## WHAT IS ASKED
Reproduce all of the following records word for word, leaving nothing out and changing nothing.
——
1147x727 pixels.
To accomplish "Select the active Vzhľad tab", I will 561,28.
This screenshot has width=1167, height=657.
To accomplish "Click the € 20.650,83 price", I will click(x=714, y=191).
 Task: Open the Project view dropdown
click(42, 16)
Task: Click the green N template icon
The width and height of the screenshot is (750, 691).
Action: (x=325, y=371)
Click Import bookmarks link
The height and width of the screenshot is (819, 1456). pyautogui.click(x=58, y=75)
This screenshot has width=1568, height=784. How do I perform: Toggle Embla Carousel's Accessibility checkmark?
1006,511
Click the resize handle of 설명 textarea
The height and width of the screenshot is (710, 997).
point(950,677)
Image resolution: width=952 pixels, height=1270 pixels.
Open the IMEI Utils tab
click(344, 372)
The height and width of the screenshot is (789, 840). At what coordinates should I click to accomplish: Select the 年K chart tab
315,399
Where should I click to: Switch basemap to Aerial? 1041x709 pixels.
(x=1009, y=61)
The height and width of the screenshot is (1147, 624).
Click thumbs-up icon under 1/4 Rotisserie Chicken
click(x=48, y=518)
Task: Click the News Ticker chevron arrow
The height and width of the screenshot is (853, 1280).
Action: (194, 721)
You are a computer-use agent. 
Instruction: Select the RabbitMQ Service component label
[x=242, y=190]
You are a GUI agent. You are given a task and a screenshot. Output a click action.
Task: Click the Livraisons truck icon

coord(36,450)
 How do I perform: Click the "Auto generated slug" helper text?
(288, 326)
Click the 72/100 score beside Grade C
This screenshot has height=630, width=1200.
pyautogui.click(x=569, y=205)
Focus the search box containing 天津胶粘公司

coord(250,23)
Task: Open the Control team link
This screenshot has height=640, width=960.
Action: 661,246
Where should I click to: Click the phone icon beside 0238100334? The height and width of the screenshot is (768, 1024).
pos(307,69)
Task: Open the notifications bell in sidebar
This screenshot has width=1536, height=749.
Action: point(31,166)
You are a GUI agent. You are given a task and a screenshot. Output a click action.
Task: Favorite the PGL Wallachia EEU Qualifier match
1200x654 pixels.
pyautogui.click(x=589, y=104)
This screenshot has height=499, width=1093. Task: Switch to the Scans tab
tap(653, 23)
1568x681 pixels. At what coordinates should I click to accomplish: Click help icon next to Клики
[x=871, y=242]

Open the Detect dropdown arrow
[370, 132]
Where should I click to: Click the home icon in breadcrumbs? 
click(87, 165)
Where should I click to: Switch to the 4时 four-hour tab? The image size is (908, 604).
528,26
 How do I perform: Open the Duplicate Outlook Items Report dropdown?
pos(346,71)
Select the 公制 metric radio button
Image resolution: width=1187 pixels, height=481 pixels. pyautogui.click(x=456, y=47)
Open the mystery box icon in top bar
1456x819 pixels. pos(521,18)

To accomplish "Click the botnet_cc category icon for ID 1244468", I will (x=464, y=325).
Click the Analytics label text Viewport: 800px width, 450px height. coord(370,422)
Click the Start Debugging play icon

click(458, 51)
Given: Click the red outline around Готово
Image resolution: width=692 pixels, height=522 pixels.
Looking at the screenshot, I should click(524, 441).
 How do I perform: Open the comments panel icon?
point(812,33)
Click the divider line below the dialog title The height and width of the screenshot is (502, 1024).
——
## COMPLETED EXERCISE
1147x727 pixels.
To accomplish "Select the active Vzhľad tab", I will 561,28.
This screenshot has width=1167, height=657.
To accomplish "Click the € 20.650,83 price", I will click(x=714, y=191).
 Task: Open the Project view dropdown
click(42, 16)
Task: Click the green N template icon
The width and height of the screenshot is (750, 691).
Action: (x=325, y=371)
Click Import bookmarks link
The height and width of the screenshot is (819, 1456). pyautogui.click(x=58, y=75)
This screenshot has width=1568, height=784. How do I perform: Toggle Embla Carousel's Accessibility checkmark?
1006,511
Click the resize handle of 설명 textarea
The height and width of the screenshot is (710, 997).
point(950,677)
Image resolution: width=952 pixels, height=1270 pixels.
Open the IMEI Utils tab
click(344, 372)
The height and width of the screenshot is (789, 840). At what coordinates should I click to accomplish: Select the 年K chart tab
315,399
Where should I click to: Switch basemap to Aerial? 1041x709 pixels.
(x=1009, y=61)
The height and width of the screenshot is (1147, 624).
Click thumbs-up icon under 1/4 Rotisserie Chicken
click(x=48, y=518)
Task: Click the News Ticker chevron arrow
The height and width of the screenshot is (853, 1280).
Action: (194, 721)
You are a computer-use agent. 
Instruction: Select the RabbitMQ Service component label
[x=242, y=190]
You are a GUI agent. You are given a task and a screenshot. Output a click action.
Task: Click the Livraisons truck icon

coord(36,450)
 How do I perform: Click the "Auto generated slug" helper text?
(288, 326)
Click the 72/100 score beside Grade C
This screenshot has height=630, width=1200.
pyautogui.click(x=569, y=205)
Focus the search box containing 天津胶粘公司

coord(250,23)
Task: Open the Control team link
This screenshot has height=640, width=960.
Action: 661,246
Where should I click to: Click the phone icon beside 0238100334? The height and width of the screenshot is (768, 1024).
pos(307,69)
Task: Open the notifications bell in sidebar
This screenshot has width=1536, height=749.
Action: point(31,166)
You are a GUI agent. You are given a task and a screenshot. Output a click action.
Task: Favorite the PGL Wallachia EEU Qualifier match
1200x654 pixels.
pyautogui.click(x=589, y=104)
This screenshot has height=499, width=1093. Task: Switch to the Scans tab
tap(653, 23)
1568x681 pixels. At what coordinates should I click to accomplish: Click help icon next to Клики
[x=871, y=242]

Open the Detect dropdown arrow
[370, 132]
Where should I click to: Click the home icon in breadcrumbs? 
click(87, 165)
Where should I click to: Switch to the 4时 four-hour tab? The image size is (908, 604).
528,26
 How do I perform: Open the Duplicate Outlook Items Report dropdown?
pos(346,71)
Select the 公制 metric radio button
Image resolution: width=1187 pixels, height=481 pixels. pyautogui.click(x=456, y=47)
Open the mystery box icon in top bar
1456x819 pixels. pos(521,18)

To accomplish "Click the botnet_cc category icon for ID 1244468", I will (x=464, y=325).
Click the Analytics label text Viewport: 800px width, 450px height. coord(370,422)
Click the Start Debugging play icon

click(458, 51)
Given: Click the red outline around Готово
Image resolution: width=692 pixels, height=522 pixels.
Looking at the screenshot, I should click(524, 441).
 How do I perform: Open the comments panel icon?
point(812,33)
Click the divider line below the dialog title The height and width of the screenshot is (502, 1024).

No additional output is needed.